It's been four weeks since Onward hit movie theaters, and on Friday, the Disney (NYSE:DIS) animated feature became the latest addition to its growing Disney+ catalog. In theme park news, Disney announced on Thursday afternoon that it would be furloughing nonessential executive, salaried, and nonunion hourly employees across its two domestic resorts come April 19.
With no clear visibility on when its theme parks will be able to entertain guests again, Disney is making the difficult decision of cutting some financial ties with its displaced workforce. It will continue to provide health coverage -- for now -- but once again, Disney is moving "onward" after facing another curveball pitch.
Rolling with the changes
Onward never stood a chance at the local multiplex with its March 6 release date. Coronavirus concerns were starting to percolate, making families hesitant to chance a social outing. It was the top domestic draw through two weekends, but Onward rang up just $61.6 million in ticket sales. It will go down in history as Pixar's biggest theatrical flop, with a beefy one-time charge to follow.

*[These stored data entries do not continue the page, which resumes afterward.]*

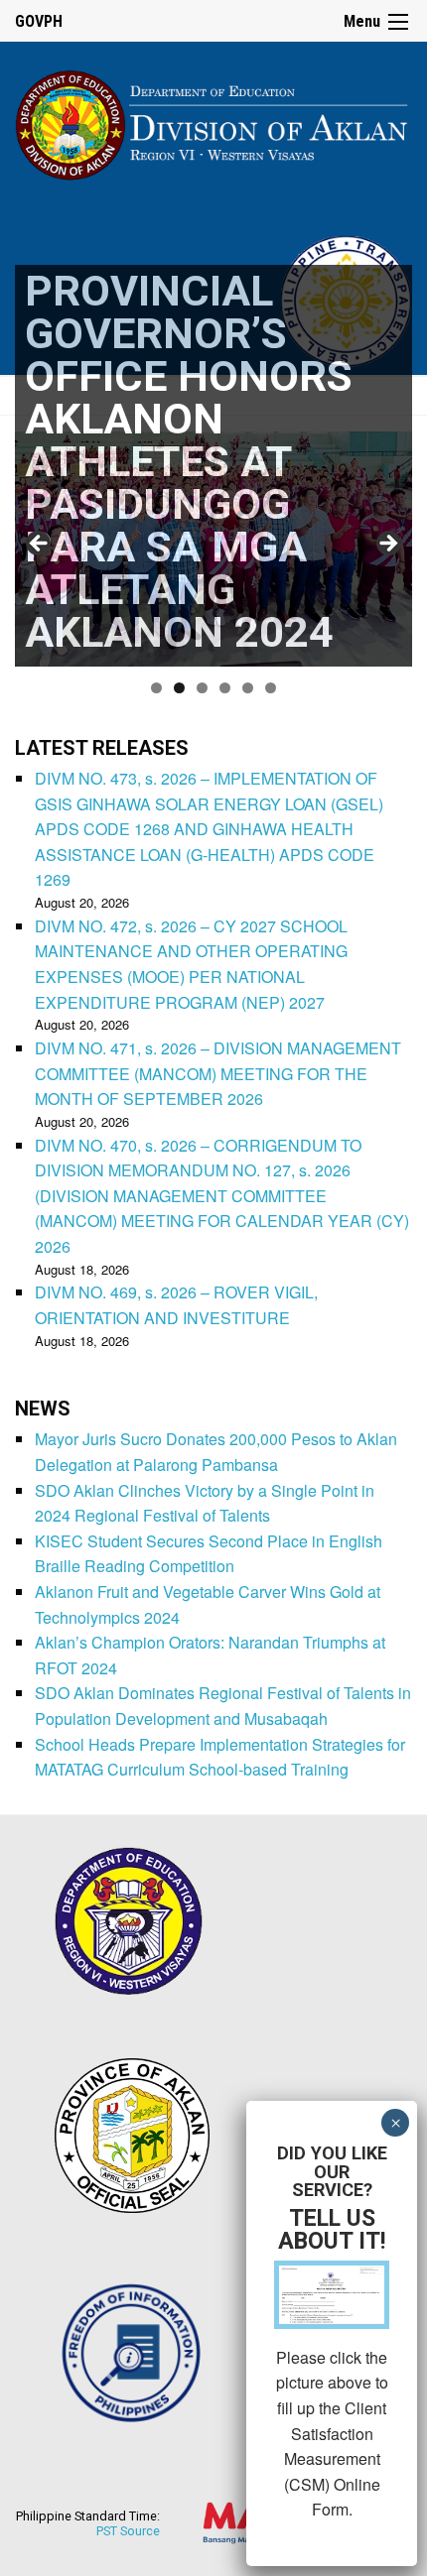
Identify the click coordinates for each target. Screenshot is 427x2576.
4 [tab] (224, 687)
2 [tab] (179, 687)
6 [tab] (270, 687)
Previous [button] (40, 544)
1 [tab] (156, 687)
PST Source (128, 2530)
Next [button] (387, 544)
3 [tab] (202, 687)
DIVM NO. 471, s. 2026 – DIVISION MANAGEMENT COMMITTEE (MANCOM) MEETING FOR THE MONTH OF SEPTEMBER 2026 (218, 1073)
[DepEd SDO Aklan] (213, 121)
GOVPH (39, 21)
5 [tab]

The decision to move quickly into digital distribution makes sense. Disney chose to make the film available for digital purchase on March 20, cashing in on all of the money that it had invested in marketing the well-reviewed computer-animated feature. It could've sat on the film for a couple of months, waiting for theaters to reopen, but would moviegoers turn out in large numbers to see a film that had already hit the big screen earlier in the year?
The push to add the movie to Disney+ just two weeks after the digital release will be a little more debatable from the financial side. It could be the entertainment that home-tethered families need right now, but knowing that it would be available on the aggressively priced $6.99-a-month streaming platform likely ate into the digital sales over the past two weeks. If you're a big enough Disney fan to want to buy Onward as a digital release, you were probably already a Disney+ subscriber.

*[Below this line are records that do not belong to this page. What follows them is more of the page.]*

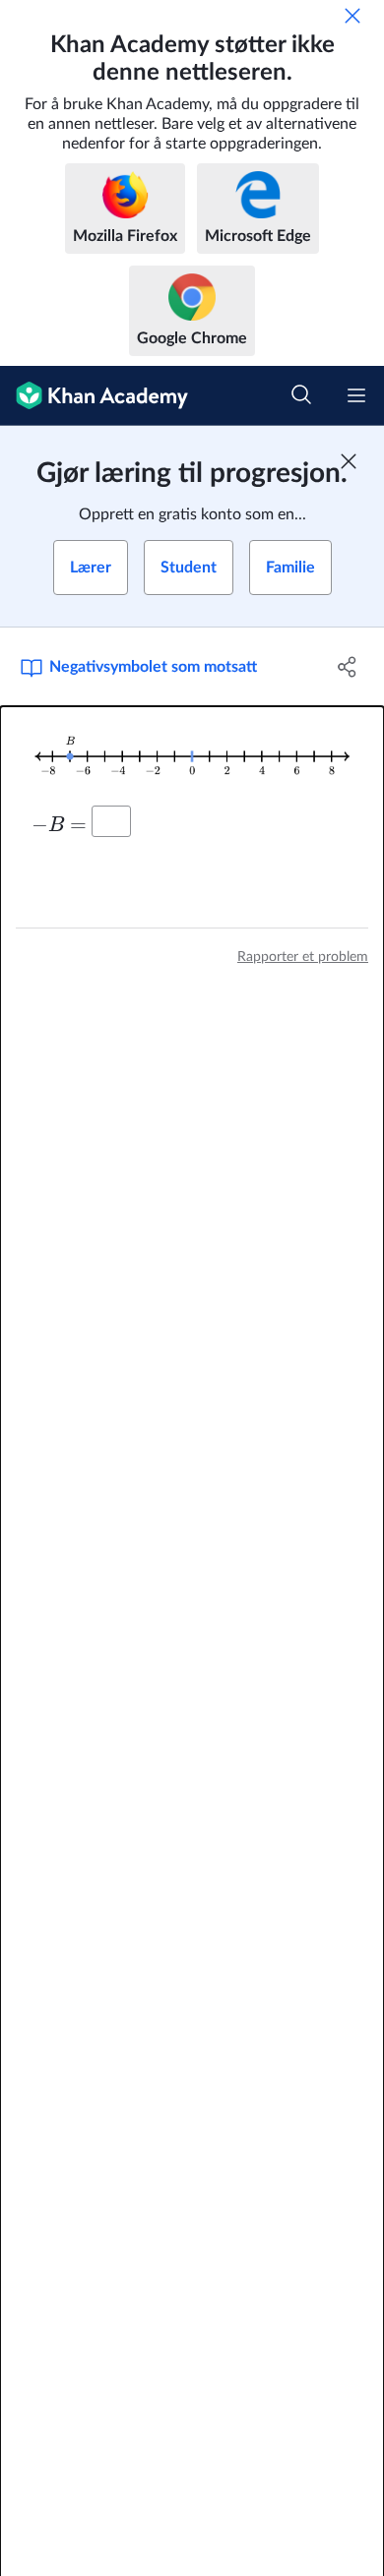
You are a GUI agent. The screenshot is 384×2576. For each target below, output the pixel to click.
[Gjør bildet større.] (192, 757)
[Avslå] (352, 15)
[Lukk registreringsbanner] (348, 461)
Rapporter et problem (302, 957)
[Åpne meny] (356, 395)
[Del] (347, 667)
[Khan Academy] (94, 396)
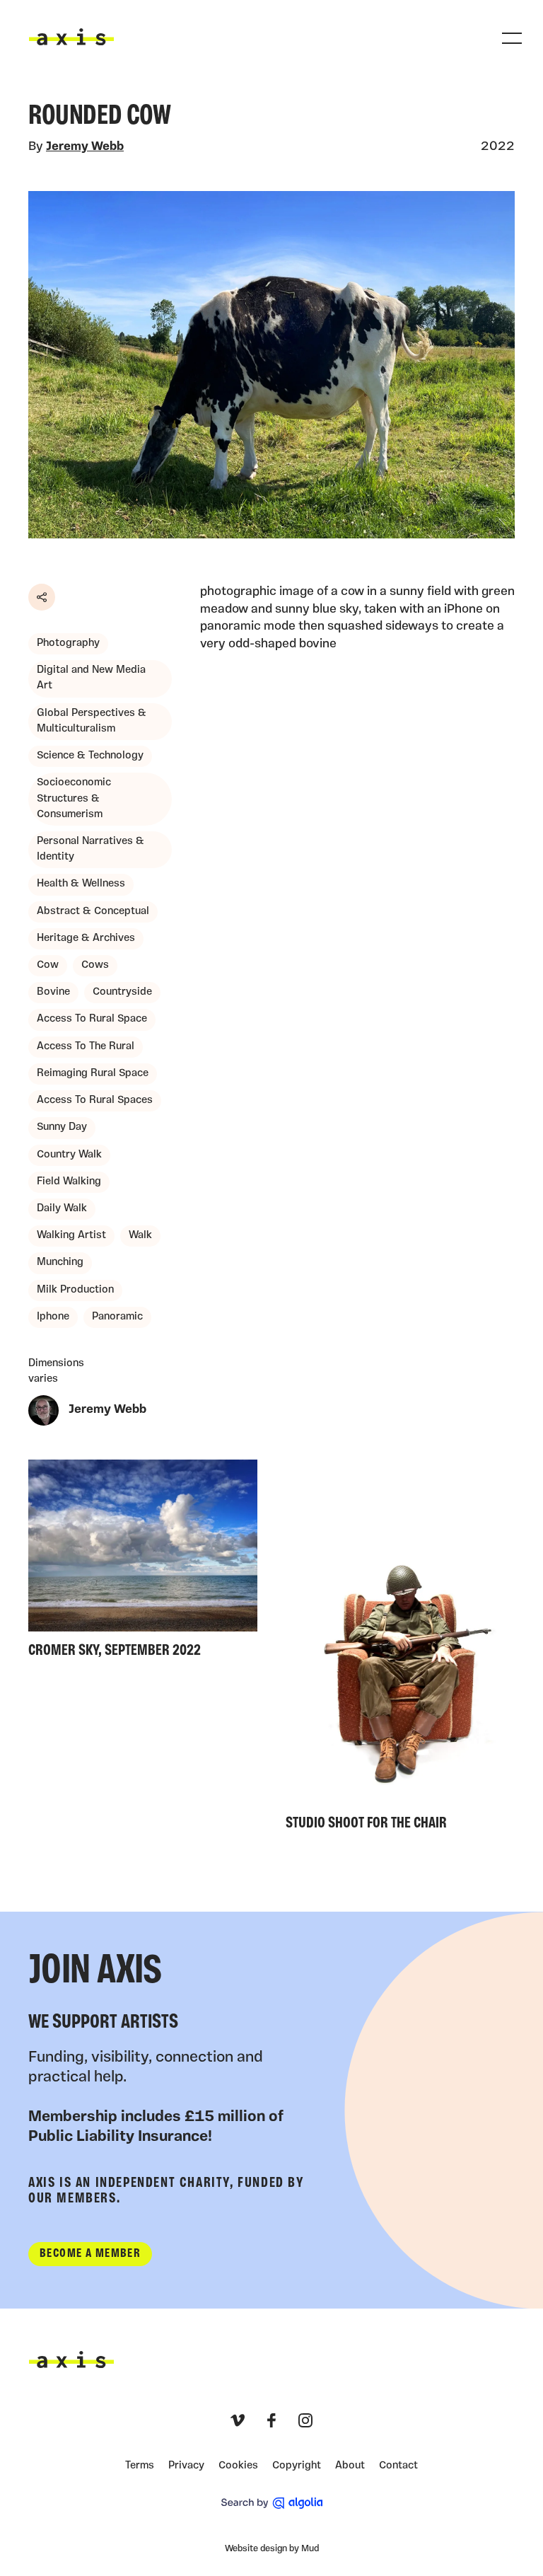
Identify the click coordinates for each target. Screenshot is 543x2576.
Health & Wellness (81, 884)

The furloughing news follows Disney extending paid leave for its employees for a second time since Disney World and Disneyland closed down in mid-March. Just as movie theaters aren't available as a revenue stream for Onward, theme parks are no longer available as revenue generators for Disney to indefinitely keep up with the paychecks. No one knows when the crisis will end, and continuing to shell out for health insurance and postsecondary education benefits is a good look in an otherwise gloomy portrait for the amusement and theme park industry.

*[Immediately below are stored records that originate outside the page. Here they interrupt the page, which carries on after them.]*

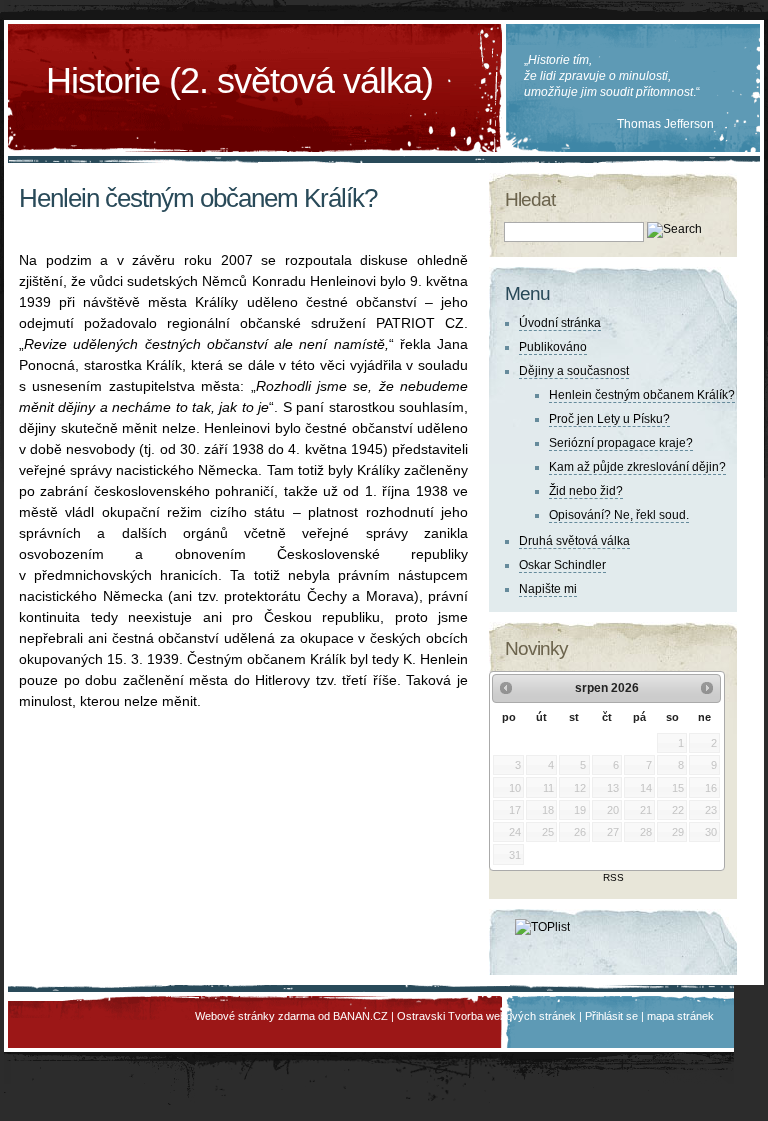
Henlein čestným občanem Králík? (642, 395)
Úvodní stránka (560, 323)
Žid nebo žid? (586, 491)
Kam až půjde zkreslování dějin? (637, 467)
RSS (613, 877)
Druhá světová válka (574, 541)
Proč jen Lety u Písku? (609, 419)
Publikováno (553, 347)
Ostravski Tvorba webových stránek (486, 1016)
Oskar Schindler (562, 565)
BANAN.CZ (360, 1016)
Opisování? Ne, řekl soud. (619, 515)
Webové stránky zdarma (255, 1016)
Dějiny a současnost (574, 371)
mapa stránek (680, 1016)
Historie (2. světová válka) (239, 80)
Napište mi (548, 589)
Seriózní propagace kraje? (621, 443)
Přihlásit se (611, 1016)
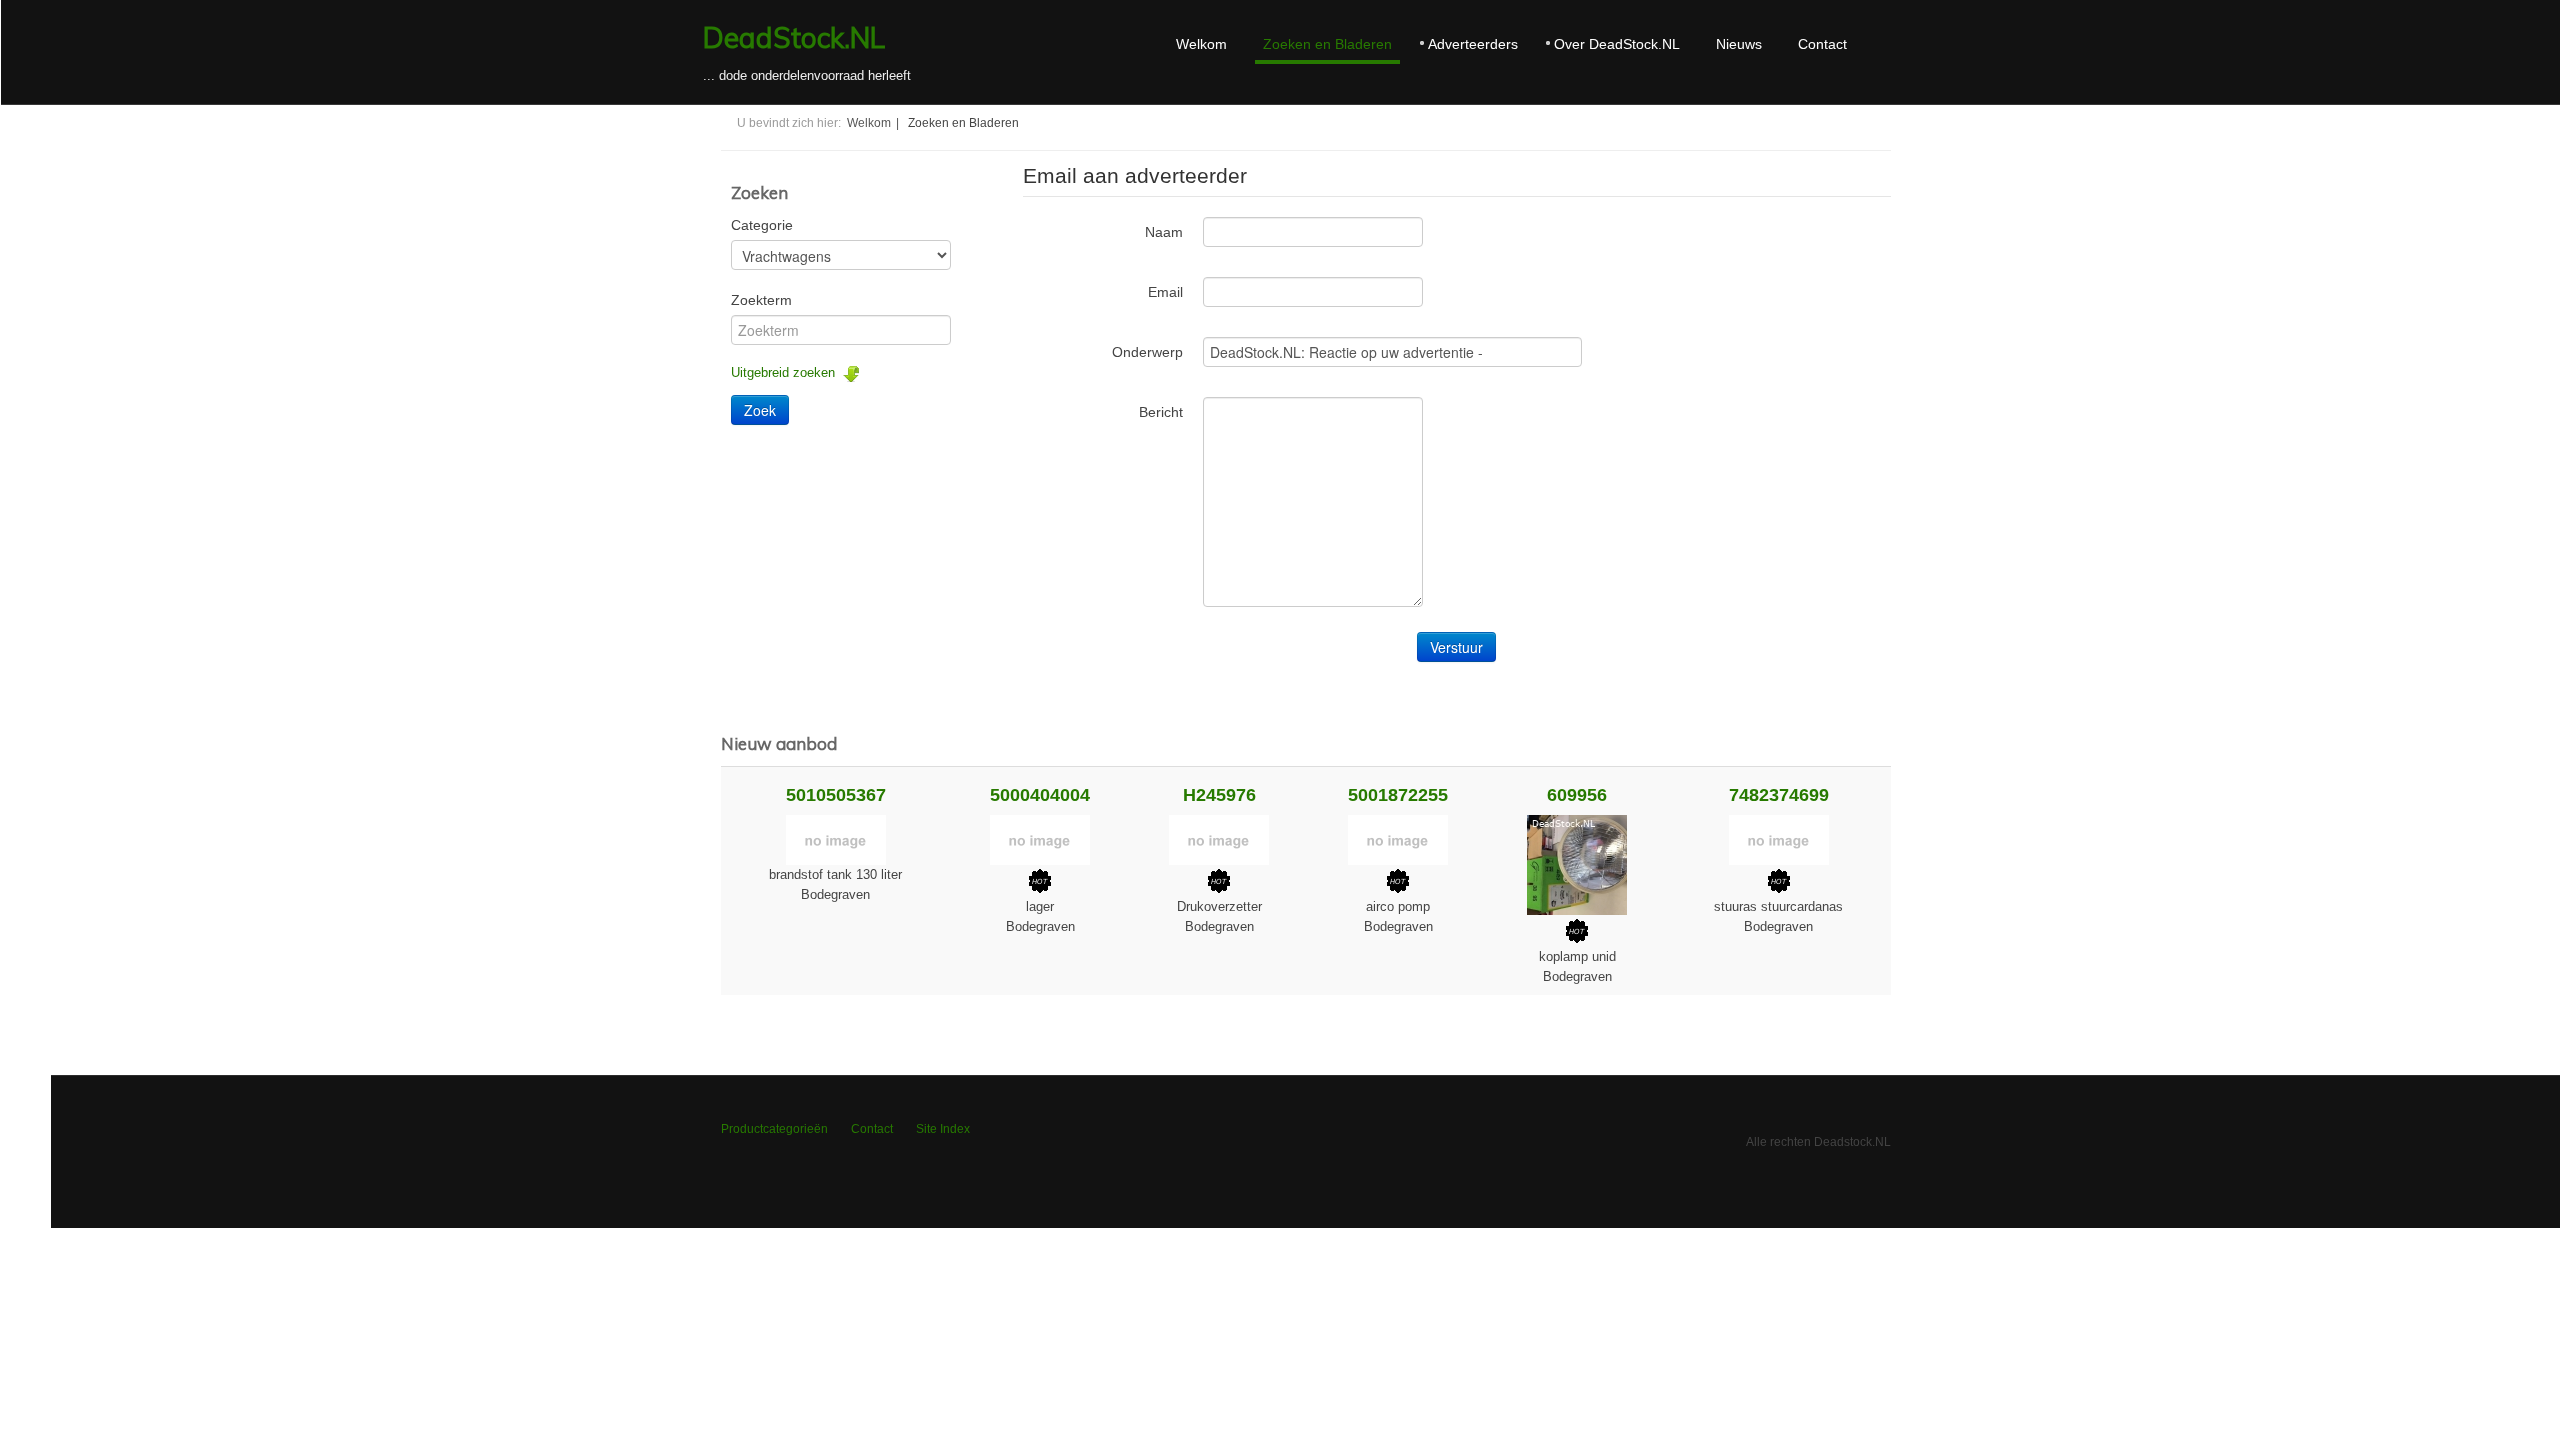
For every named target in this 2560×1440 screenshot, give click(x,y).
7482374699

With economists now generally unanimous in calling for a global recession, Disney's biggest concern isn't a movie that flopped for exhibitors or even how long its iconic theme parks will remain closed. The big unknown now is what the state of the economy will be when your local multiplex and Disney theme park begin popping popcorn again. Will folks still be able to pay for a Disney getaway? Will even the two-hour escapism that a theater outing provides be considered a frivolous budget consideration? Disney is moving Onward and onward -- and it better hope that the economy is willing to move onward, too.